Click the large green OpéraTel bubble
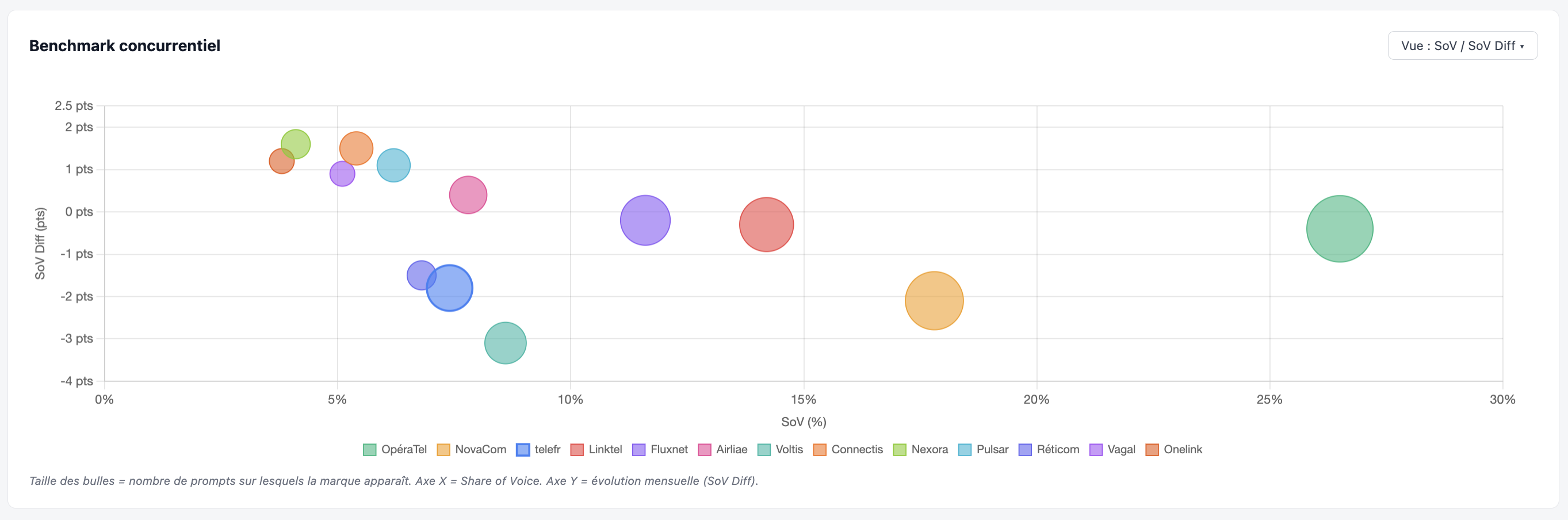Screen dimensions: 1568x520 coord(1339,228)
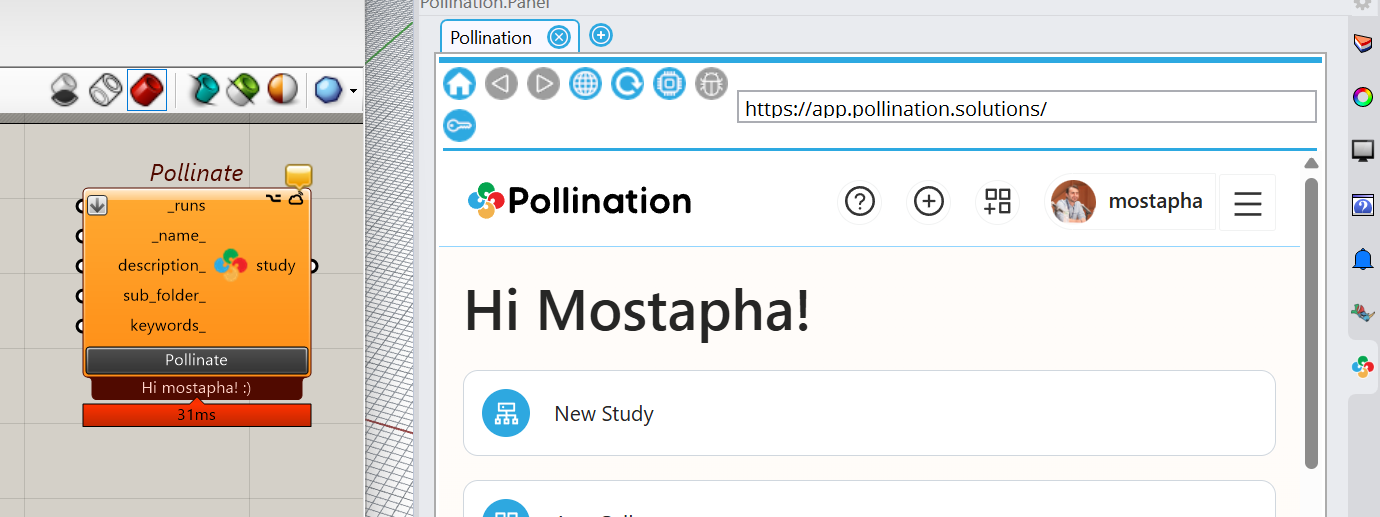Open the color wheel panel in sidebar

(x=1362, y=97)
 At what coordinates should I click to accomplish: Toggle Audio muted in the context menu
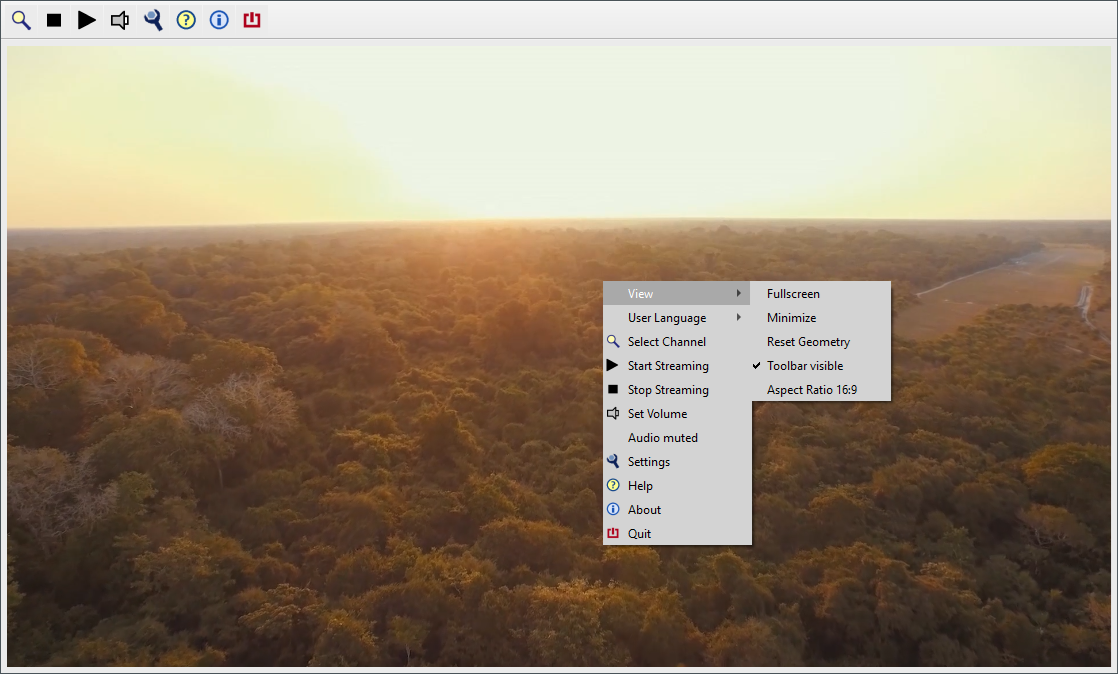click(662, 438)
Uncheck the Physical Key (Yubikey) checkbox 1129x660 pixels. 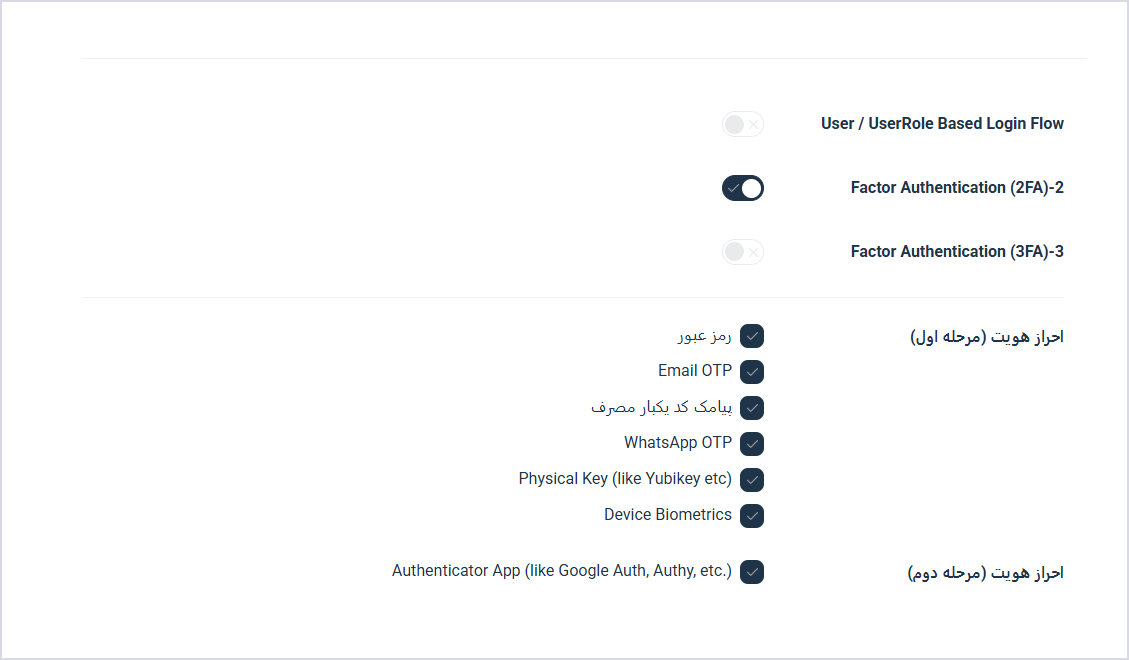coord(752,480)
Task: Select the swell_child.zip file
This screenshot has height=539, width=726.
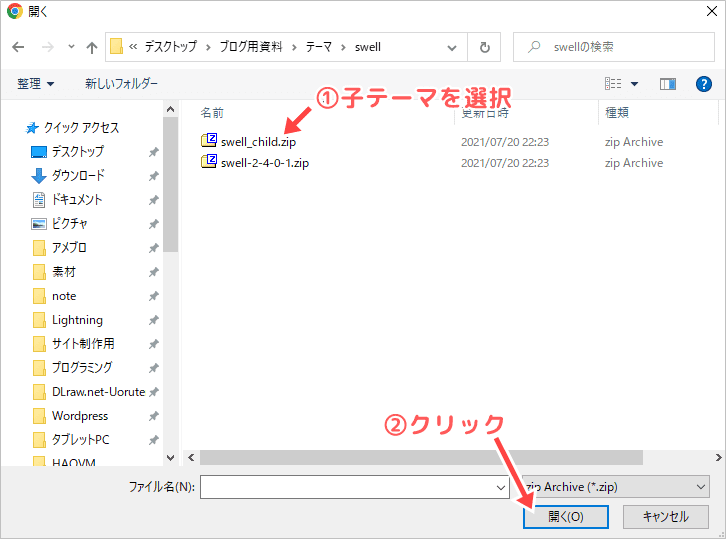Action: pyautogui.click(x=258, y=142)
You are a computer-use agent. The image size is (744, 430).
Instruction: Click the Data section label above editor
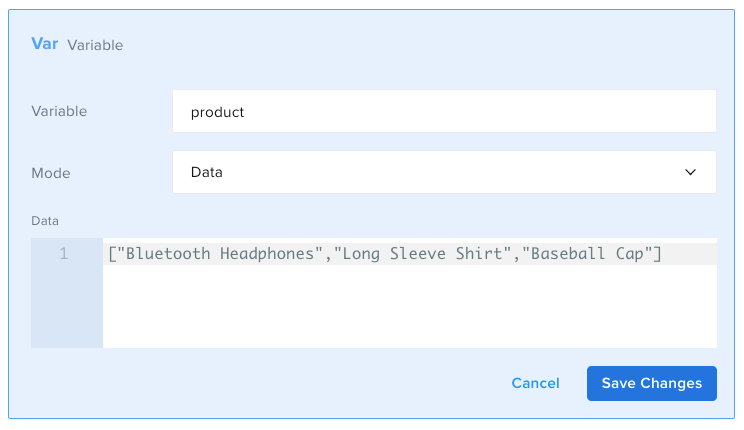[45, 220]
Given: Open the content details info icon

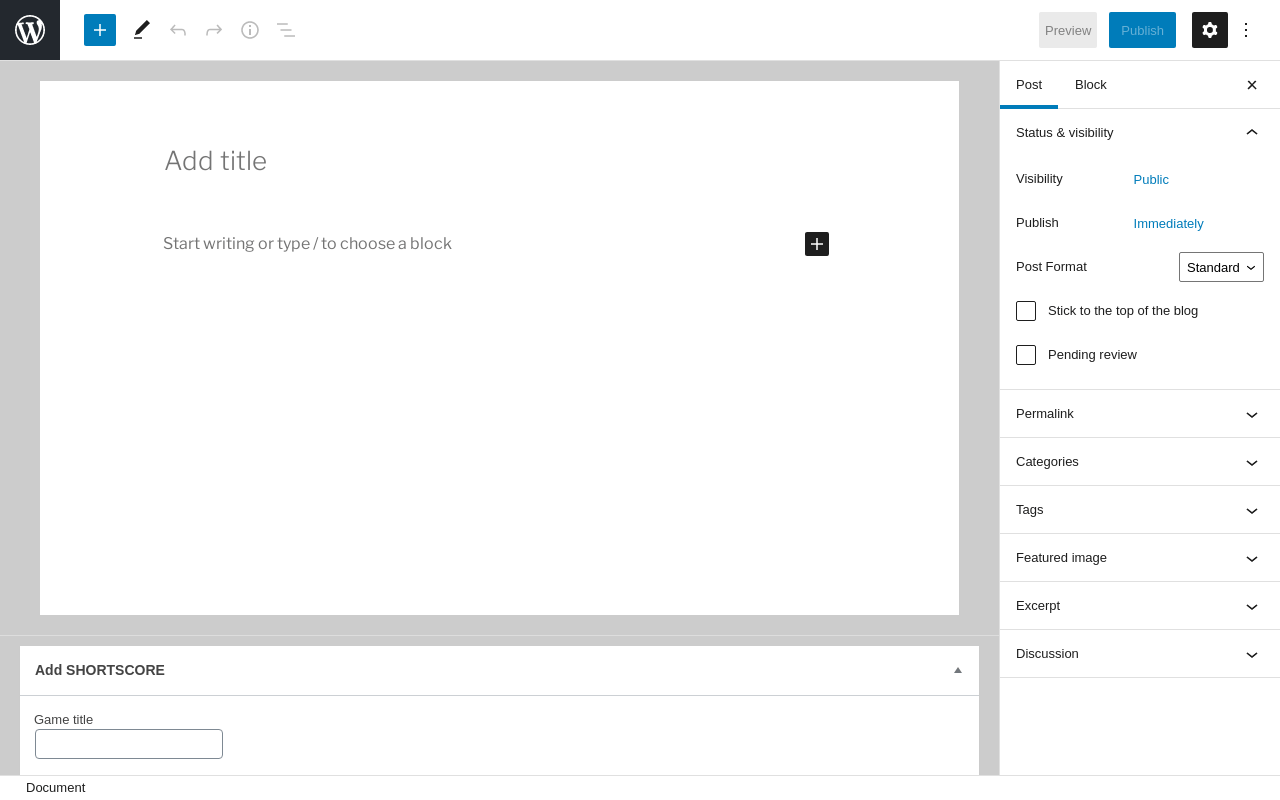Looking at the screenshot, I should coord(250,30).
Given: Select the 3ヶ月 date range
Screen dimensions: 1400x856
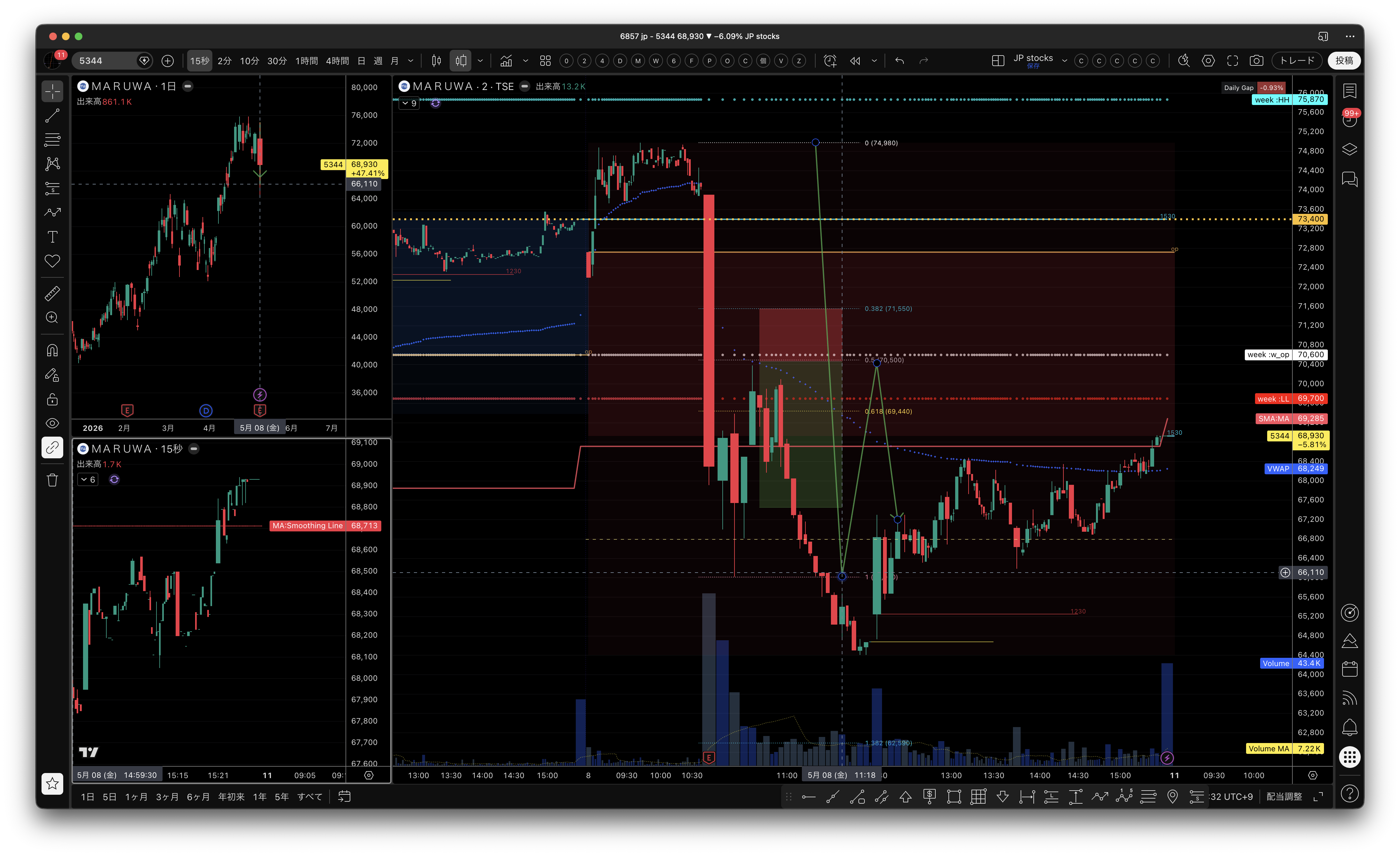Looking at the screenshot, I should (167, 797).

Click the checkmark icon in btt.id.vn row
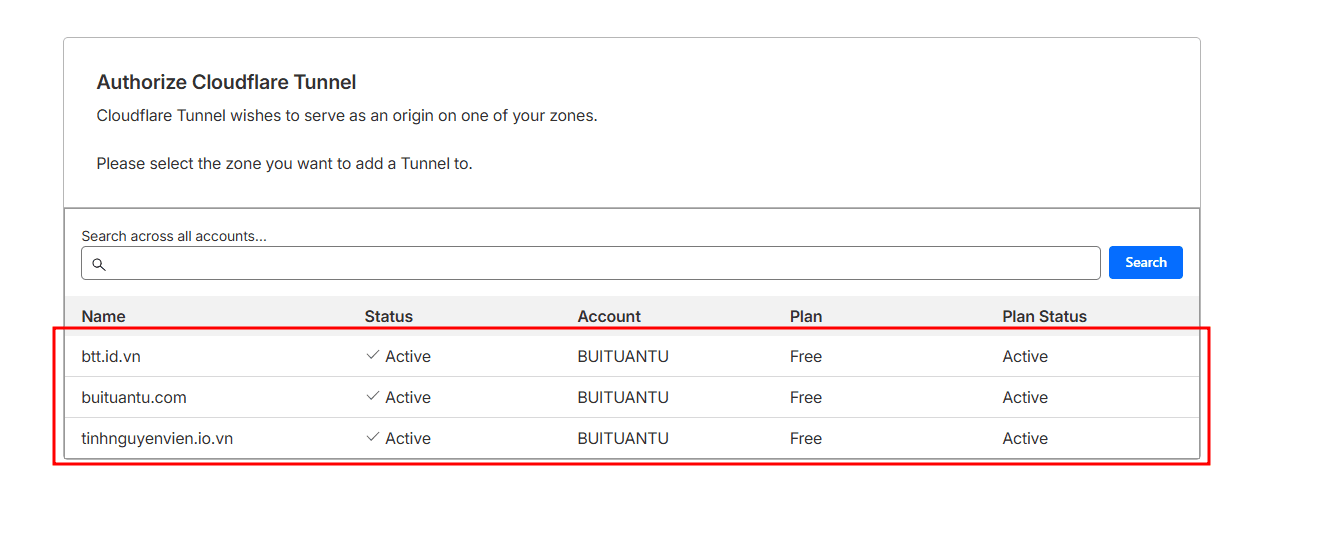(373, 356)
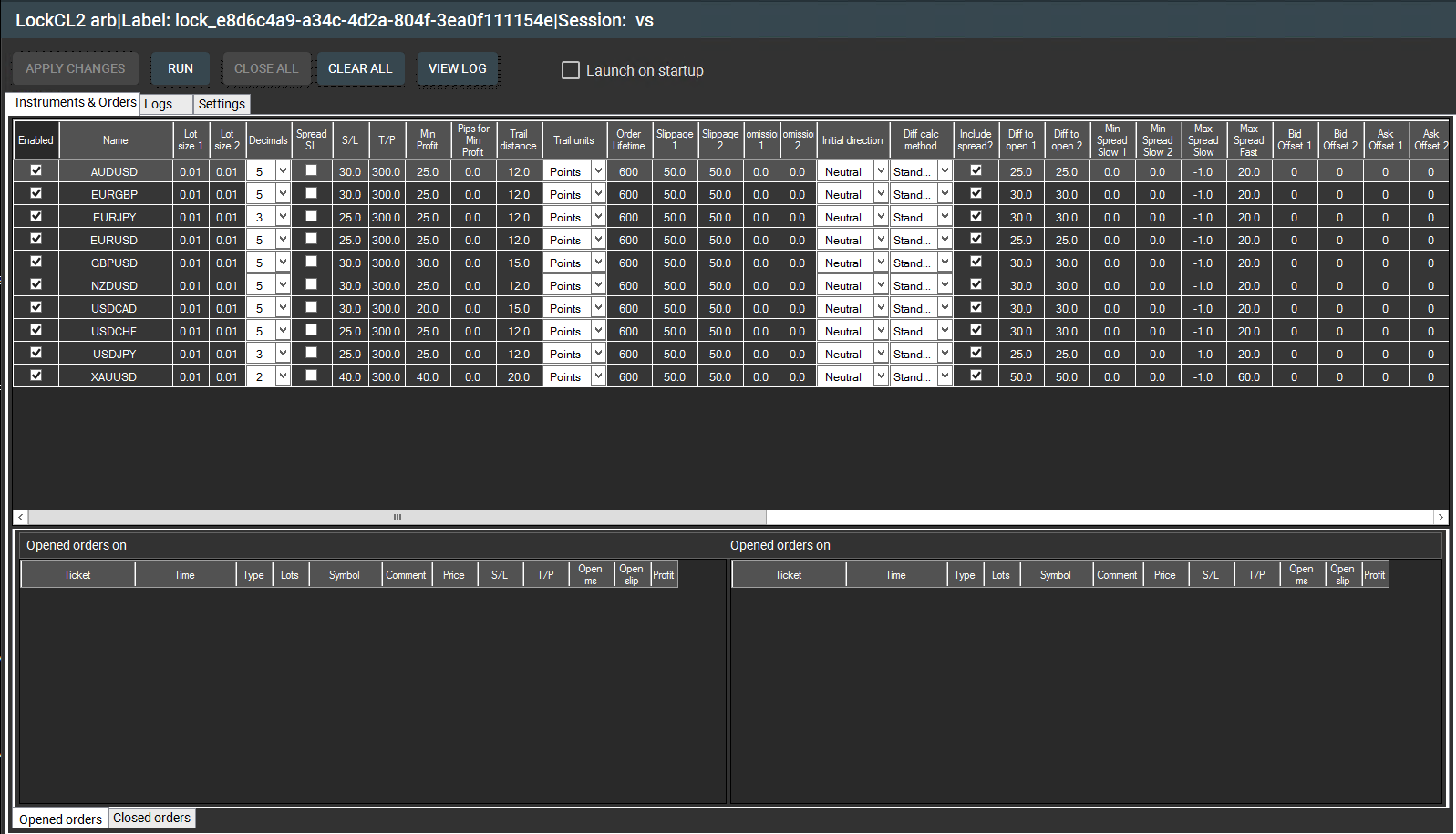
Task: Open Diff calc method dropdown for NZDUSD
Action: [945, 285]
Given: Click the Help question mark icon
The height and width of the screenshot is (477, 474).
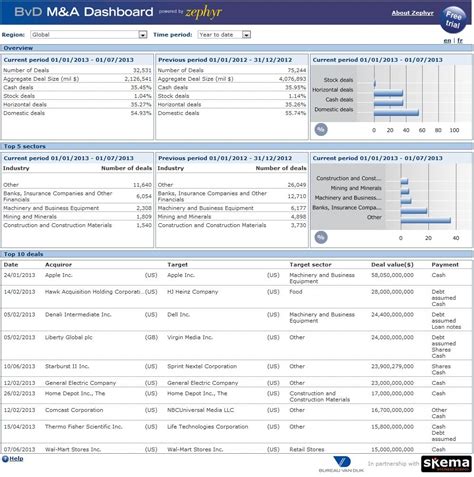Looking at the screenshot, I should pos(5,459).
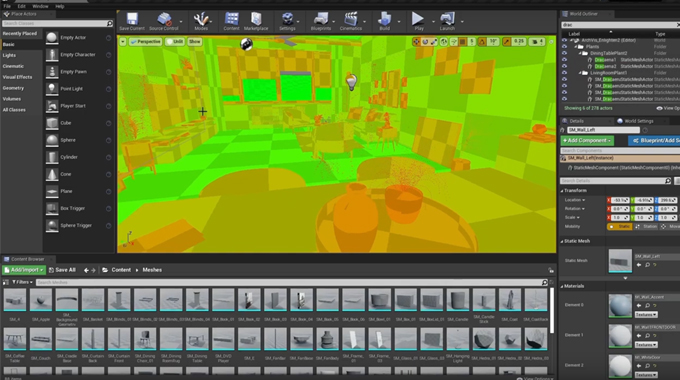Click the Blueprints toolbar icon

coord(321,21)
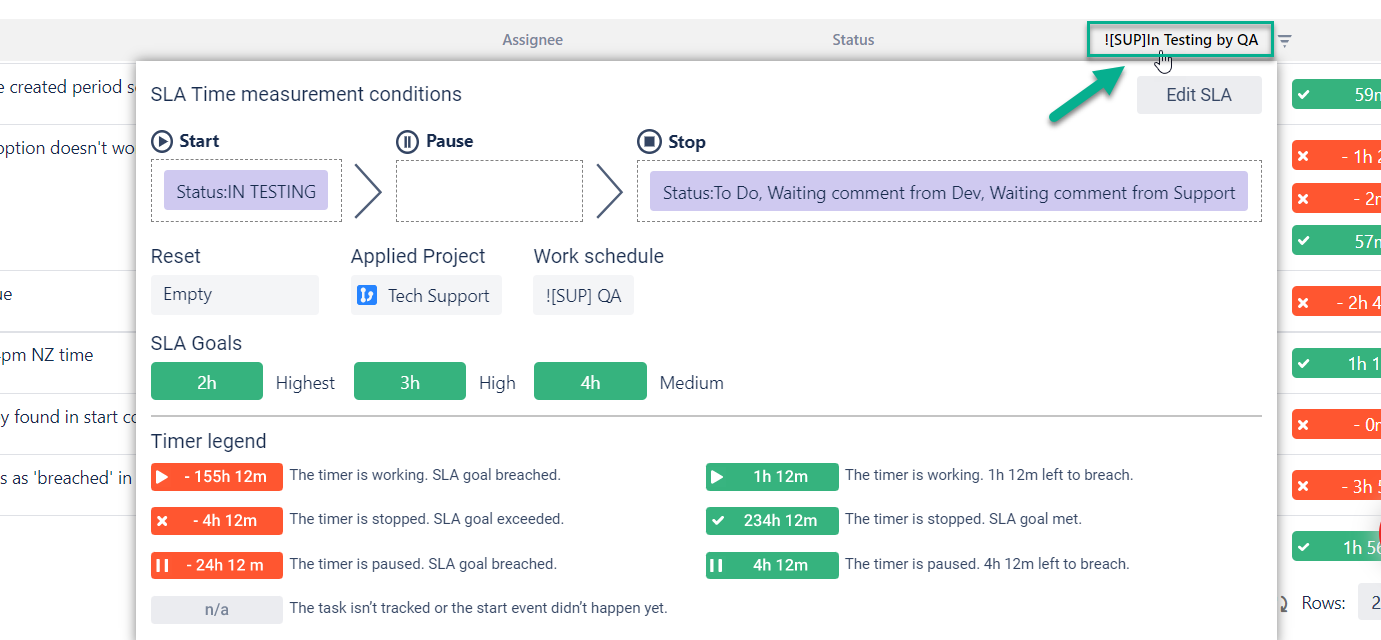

◇ ◇ ◇ ◇

- DIRECTIONS: Copy the rows again, from the one containing "Given: Open the content details info icon" through the end of the rows, replacing "Select" with "Choose" and leaving everything else unchanged. Omit the pictures.

- RESULT OF THIS EXERCISE:
Given: Open the content details info icon

Looking at the screenshot, I should coord(250,30).
Given: Choose the 3ヶ月 date range
Screen dimensions: 1400x856
Looking at the screenshot, I should (167, 797).

Click the checkmark icon in btt.id.vn row
(373, 356)
Task: Open Diff calc method dropdown for NZDUSD
Action: [945, 285]
Given: Click the Help question mark icon
The height and width of the screenshot is (477, 474).
Looking at the screenshot, I should pos(5,459).
Click the Blueprints toolbar icon

coord(321,21)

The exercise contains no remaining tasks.